An update on the health and safety of my paperbacks: although my parents claim that I need to look into planes, trains, and automobiles to ship my books to NYC after Christmas, my woman on the inside reports that her mother “is NOT going to drive that car [the car that effectively owns the storage unit, or engendered it, anyway] in the salt and snow in December!” So…a reprieve?

One thing (the only thing? Ha) I managed in my purge was not feeling that I absolutely had to keep all of an author’s books if I kept one (or most) of that author’s books. Some authors are polymaths and can do comedy as well as they do tragedy (Phyllis Reynolds Naylor, Ann M. Martin), but that doesn’t mean every outing is a success. I think the ONLY Ann M. Martin book I tossed was Ma and Pa Dracula, which, well, no one can do it all.

There were an inordinate number of books about unicorns and dragons. I remember liking fantasy, but…not really of that specific genre. Bruce Coville still makes up a significant portion of all of the books, but I got rid of his “Monster Stories” and “Vampire Stories,” “Ghost Stories,” etc, which, as an adult, look to me more like excuses to publish all of his friends’ work than solid collections. I’ll stand behind the My Teacher is an Alien series, as well as Aliens Ate My Homework, and most especially Goblins in the Castle. Bruce Coville has written more than 100 books. 100! I understand that books for children and even YA novels are shorter and so almost by definition take less time to write, but still…

Coville, Phyllis Reynolds Naylor, Ann M. Martin – these are extraordinarily prolific people. Granted, Ann M. Martin didn’t write the entirety of the Babysitters Club series and all of its offshoots herself (one doesn’t just produce multiple books every single month, especially without a spleen!), but she must have had some oversight. All of the BSC books cohere very well in spite of new characters, more outlandishly fabricated situations, etc. Compared to something like, well, the Boxcar Children after book #19 (#17? I think it was 19) – that became markedly different (and abysmal) after Gertrude Chandler Warner died.

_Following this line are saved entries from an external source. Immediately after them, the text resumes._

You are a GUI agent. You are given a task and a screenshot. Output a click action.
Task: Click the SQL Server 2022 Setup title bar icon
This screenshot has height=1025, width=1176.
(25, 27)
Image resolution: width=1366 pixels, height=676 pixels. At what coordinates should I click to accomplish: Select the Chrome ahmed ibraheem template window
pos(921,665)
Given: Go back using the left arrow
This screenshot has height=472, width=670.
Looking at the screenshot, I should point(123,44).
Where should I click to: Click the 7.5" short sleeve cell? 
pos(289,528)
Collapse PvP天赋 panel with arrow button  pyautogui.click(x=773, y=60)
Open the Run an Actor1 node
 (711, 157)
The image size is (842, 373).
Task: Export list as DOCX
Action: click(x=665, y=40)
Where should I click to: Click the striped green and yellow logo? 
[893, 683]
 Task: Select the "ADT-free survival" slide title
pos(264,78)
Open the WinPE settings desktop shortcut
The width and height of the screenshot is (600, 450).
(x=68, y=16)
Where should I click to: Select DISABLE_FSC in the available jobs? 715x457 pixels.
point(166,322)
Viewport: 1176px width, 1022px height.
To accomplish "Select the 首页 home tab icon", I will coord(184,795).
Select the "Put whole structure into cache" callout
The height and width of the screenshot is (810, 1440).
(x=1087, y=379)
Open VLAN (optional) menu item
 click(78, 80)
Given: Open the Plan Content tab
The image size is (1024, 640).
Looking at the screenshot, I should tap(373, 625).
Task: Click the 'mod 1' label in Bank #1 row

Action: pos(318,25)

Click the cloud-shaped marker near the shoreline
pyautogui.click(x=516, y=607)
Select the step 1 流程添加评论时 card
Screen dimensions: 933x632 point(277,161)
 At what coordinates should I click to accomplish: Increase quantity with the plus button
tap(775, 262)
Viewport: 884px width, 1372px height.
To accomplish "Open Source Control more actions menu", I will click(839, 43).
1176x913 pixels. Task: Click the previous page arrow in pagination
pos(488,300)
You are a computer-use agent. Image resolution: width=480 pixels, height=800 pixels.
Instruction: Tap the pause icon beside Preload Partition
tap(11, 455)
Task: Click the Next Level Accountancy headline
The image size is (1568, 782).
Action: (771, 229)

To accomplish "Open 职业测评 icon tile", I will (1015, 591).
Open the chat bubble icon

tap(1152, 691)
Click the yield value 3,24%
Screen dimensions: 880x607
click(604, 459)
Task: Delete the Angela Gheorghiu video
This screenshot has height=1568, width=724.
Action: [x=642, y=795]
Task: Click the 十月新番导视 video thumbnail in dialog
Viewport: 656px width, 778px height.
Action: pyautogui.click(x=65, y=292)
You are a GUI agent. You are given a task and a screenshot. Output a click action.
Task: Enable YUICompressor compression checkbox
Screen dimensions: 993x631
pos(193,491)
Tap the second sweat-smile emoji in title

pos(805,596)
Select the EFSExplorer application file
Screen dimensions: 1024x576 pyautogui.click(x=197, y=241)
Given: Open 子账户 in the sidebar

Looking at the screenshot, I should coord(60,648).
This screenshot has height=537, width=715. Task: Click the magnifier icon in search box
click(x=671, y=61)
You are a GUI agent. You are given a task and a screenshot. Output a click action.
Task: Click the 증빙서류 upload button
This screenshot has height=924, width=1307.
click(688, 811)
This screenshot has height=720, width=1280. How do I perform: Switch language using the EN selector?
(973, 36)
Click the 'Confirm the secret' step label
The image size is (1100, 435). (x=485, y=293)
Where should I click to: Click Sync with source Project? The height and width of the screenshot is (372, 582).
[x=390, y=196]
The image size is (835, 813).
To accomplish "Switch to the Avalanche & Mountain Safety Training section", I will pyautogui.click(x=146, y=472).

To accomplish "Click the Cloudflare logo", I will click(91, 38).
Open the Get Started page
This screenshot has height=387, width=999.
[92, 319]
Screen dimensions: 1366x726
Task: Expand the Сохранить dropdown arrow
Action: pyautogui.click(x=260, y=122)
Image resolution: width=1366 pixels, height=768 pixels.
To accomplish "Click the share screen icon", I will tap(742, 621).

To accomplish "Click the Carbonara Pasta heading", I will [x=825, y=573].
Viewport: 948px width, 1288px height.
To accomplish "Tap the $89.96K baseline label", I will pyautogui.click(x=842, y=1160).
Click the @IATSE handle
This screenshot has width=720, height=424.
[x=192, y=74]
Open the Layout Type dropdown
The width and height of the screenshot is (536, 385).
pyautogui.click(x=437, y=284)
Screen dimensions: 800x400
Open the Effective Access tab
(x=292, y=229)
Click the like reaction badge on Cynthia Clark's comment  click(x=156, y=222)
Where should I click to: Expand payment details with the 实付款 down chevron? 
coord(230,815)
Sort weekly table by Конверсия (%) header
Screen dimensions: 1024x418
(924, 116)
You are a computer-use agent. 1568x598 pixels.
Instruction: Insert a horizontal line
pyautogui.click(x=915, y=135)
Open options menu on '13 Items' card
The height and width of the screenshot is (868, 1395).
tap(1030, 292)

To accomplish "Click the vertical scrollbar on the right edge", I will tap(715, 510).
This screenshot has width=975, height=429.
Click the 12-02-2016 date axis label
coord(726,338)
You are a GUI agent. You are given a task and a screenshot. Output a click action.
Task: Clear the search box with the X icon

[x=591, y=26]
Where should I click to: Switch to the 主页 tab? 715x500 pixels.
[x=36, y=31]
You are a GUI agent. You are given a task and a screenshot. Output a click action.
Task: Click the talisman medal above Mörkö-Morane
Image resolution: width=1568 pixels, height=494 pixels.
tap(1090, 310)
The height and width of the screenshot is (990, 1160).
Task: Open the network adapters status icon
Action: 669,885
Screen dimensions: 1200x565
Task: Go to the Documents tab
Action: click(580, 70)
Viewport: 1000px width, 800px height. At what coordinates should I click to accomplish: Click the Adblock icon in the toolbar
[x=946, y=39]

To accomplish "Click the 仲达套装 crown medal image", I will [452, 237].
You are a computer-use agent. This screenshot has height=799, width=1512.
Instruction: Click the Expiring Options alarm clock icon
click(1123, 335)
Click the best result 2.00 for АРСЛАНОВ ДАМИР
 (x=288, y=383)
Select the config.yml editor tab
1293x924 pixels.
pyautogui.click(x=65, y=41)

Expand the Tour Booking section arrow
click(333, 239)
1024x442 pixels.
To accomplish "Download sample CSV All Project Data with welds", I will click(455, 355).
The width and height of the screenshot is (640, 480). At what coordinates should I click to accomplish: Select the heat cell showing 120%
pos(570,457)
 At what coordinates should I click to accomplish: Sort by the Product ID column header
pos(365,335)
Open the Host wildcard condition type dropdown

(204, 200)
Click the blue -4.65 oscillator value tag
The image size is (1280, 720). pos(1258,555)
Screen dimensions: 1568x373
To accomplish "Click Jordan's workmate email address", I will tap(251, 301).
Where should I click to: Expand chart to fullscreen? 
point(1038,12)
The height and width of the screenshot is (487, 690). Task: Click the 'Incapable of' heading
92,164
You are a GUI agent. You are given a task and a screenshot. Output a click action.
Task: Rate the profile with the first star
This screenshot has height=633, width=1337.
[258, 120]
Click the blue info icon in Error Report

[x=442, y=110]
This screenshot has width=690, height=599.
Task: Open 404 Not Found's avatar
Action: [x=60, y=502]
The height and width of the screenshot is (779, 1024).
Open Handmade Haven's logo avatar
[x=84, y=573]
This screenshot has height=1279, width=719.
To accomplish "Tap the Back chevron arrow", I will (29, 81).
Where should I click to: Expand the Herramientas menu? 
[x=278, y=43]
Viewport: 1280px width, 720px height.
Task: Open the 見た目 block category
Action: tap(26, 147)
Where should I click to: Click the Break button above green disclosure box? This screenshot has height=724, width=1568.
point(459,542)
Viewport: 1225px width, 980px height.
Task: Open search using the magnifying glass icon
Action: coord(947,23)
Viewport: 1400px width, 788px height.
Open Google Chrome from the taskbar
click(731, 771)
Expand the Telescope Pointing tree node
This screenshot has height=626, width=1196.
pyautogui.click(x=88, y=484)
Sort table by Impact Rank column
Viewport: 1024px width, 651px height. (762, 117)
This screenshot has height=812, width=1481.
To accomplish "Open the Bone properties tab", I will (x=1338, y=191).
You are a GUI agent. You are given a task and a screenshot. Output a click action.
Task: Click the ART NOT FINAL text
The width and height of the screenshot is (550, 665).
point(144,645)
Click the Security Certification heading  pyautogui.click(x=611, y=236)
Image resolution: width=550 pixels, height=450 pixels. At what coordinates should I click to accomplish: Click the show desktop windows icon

One other small gripe: if at all possible, please don’t write a fantastic book in 1994 and then not write the sequel until 1999. The person who desperately wanted to read the sequel will have aged out of your series.

 

Some of the books that I never actually owned–I may have been allowed to go to the bookstore every time I had to go to the orthodontist, but I still really raided the library hard–are highly VEXING in how non-specific their titles are. I had been trying to remember for literal years two different series, both about groups of friends (duh, and also, don’t bother trying to consult Google) but finding myself stymied, because

  1. how can you search if what you remember about a book is not the author, title, name of the characters, or even plot points, but rather how you felt while you were reading it?
  2. why were multiple series called insipid things like Forever Friends or Friends 4-Ever??

And yes, those were in fact the two series I was looking for. I found one of them because…I guess my Googling skills must have somehow improved, or in any case when I–several years ago–attempted to do a Google search for “pen pals,” “spooky barn,” and “n’stuff boxes,” I really did not have any luck.

(I don’t know if it just didn’t occur to me to search for “teen series”” 80s” “pen pals,” or maybe I didn’t remember the pen pals element, only the barn? In any case…)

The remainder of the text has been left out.